From a military combatant, wielding guns and chasing for survival, to a normal civilian, having a normal day–to – day job, wearing regular clothes, and socially interacting with their friends and relatives. As easy this is to read and write, it is way beyond that in practice. Numerous veterans are opting for a life switch, however, many are not well-educated of all the challenges they are about to face, while stepping into the normal lifestyle. This article intends to educate the reader on the challenges veterans will face and how to successfully achieve their veteran transition. Additionally, we will guide the reader towards finding ways to readjust in the midst of the struggle to adapt. Members of the military forces may be ignorant about the challenges that are in front of them, once they decide to rejoin civilian life. This section will highlight the different obstacles veterans will encounter during their transitioning.
1st Veteran Transition Challenge : Reconnecting with The Loved Ones
A disheartening fact that will disappoint a lot of families. Relatives should give the veteran some time to adjust. Since absence creates change, veterans might find it difficult to establish the old connection they had with their families. It is thus crucially important to point these issues in the beginning and start working on creating a community, where all join together and understand each other’s needs. (2)
2nd Veteran Transition Challenge: Career Preparation.
A late wake up call for some, and an old reminder for others. This is because different veterans had different experiences. Some military veterans started off young while others left everything behind in order to look for structure and a sense of adventure, mixed with their love and devotion for their country. This goes to say that no matter where you started, the minute you decide to return to your old civilian life, transitioning might take a toll on you. Although the veteran lifestyle has its benefits especially with gaining new skills civilians didn’t have. Transitioning back will also require the presence of certain skills. From writing a resume, getting interviewed, tested, and at last there is the possibility of rejection. The veteran is not well prepared for such a veteran transition. At least in the military, they used Field Service Record to evaluate qualification
3rd Veteran Transition Challenge: Returning to a previous job.
Some service members will have to readjust to the return to their previous job or company. Holding a gun and fighting in a war zone may be fairly easy to a trained veteran, however, sitting behind a desk wearing a typical suit and tie will be a huge struggle. During this transition, some military service men might develop fear or anxiety of loss of job or sacking. This is because normal everyday life is built on ambiguity while military life hold structure as a basic foundation. (3)
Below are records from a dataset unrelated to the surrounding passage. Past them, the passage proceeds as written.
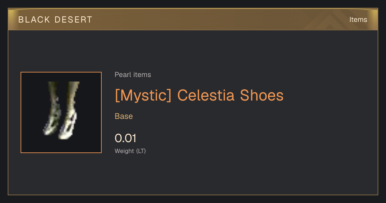Click the [Mystic] Celestia Shoes title
This screenshot has height=203, width=386.
click(x=199, y=95)
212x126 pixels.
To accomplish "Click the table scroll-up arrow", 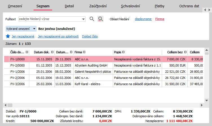I will tap(207, 50).
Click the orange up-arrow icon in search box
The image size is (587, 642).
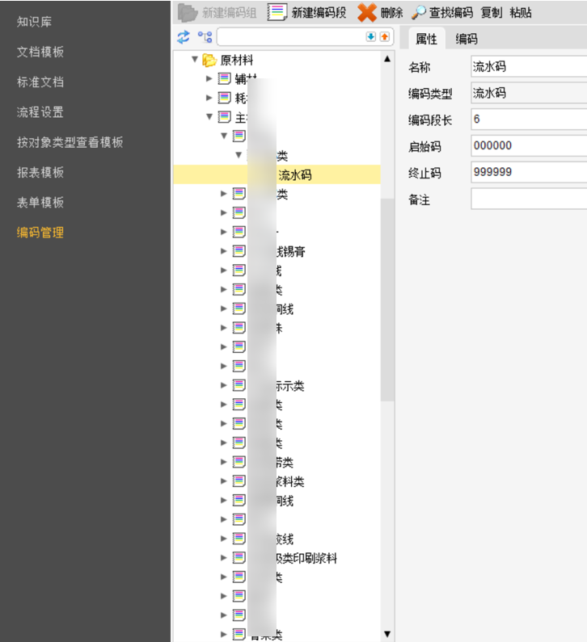384,37
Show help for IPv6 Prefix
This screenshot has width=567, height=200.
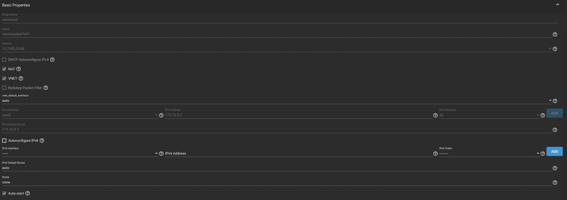coord(542,154)
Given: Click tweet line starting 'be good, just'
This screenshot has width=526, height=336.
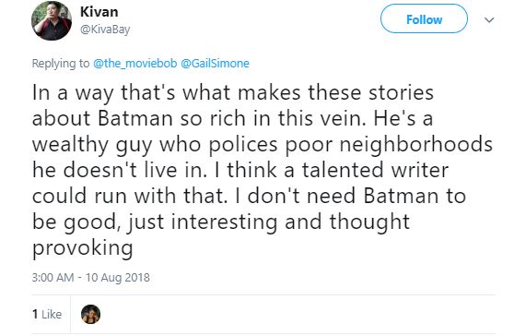Looking at the screenshot, I should point(221,222).
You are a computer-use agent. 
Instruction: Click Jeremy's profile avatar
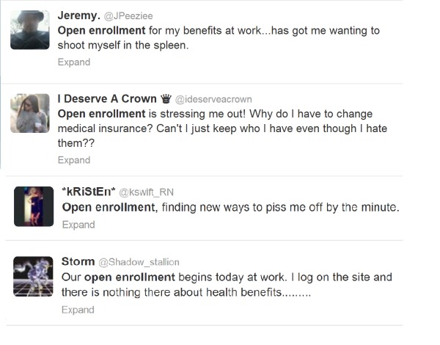tap(29, 31)
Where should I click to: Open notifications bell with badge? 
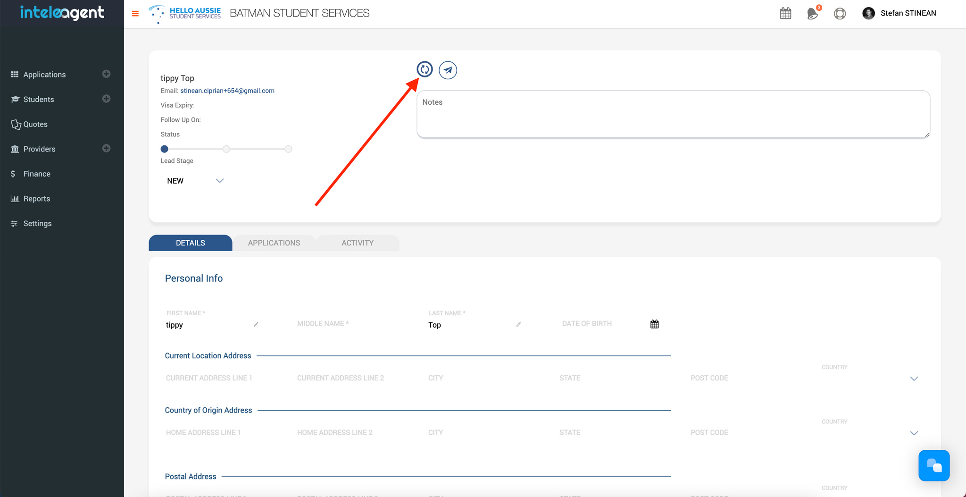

So the question is, What are the secret of a Successful Veteran Transition ?
At one point, this is a fundamental question every veteran needs to ask, if ever they think of quitting military life. It can be a daunting decision to make, but totally worth the trouble. By pinpointing the obstacles that the veteran is aware of and educated about, they have high chances to avoid pitfalls and manage their expectations. This section is particularly concerned with providing advice on how to get back on track once the veteran leaves the military life.
1st Resolution for Profitable Veteran transition: take advantage of the VA (Veteran Affairs) home loans, financial compensation for disability, G.I. Bill for education and medical care.
For instance, VA housing is meant for veterans and their families to buy, build, and redecorate homes. This may be done through the home loans; a mortgage backed by the VA. Furthermore, veterans can also use the VA disability benefit if they ever get sick, injured, or disabled. Military service members can file a claim for the VA disability compensation.
2nd Resolution for Profitable Veteran transition : Using the VA education, training, and employment benefits.
Serving as a veteran is at a huge cost, and this one is sacrificing your whole life for the service of your country. You will forget how to socially interact like you used to, school, and basic soft skills you may or may not have had before(4). Therefore, the VA insures the establishment of education and employment related programs for veterans to benefit from. Some of these programs are the following:
- Veteran Readiness and Employment (VR and E): intended to aid service member with disabilities with job training, job search and coaching / VetSuccess on Campus ; designed to assist veterans in the transitioning from life in service to life in campus.
- Montgomery GI Bill Selected Reserve (MGIB-SR): this is a program that pays for 3 years of education or training benefits for reservists, members of the Army National Guard, and Air National Guard.
3rd Resolution for Profitable Veteran Transition : Developing and improving soft skills.
Despite the required qualification a veteran may have, soft skills are always a huge plus and a guarantee to impress a recruiter or employer. It is also called the people skills or work-readiness skills. These are a person’s personality, manners, attitude, and overall charisma. It may be how good you are at presenting yourself or how good of a first impression you leave in people’s head. It may be the art of using your language and your body to gain people’s trust and likeness. Or on a more specific level, other skill sets you have gained or used to have, for example, you may be good in drawing, making music, or a talented video photographer. Anything that is a plus will help you get back on your feet once you step into the real world.
a veteran lifestyle can be both bliss and a curse, depending on your adaptability and your sense of adjustment. One thing everyone needs to keep in mind, whether it would be a young drop out who wishes to join the army, or a highly trained and skilled veteran who wants to return to their normal life. Be determined of your decision and be ready for a change that will include the struggle to adjust again and transition successfully.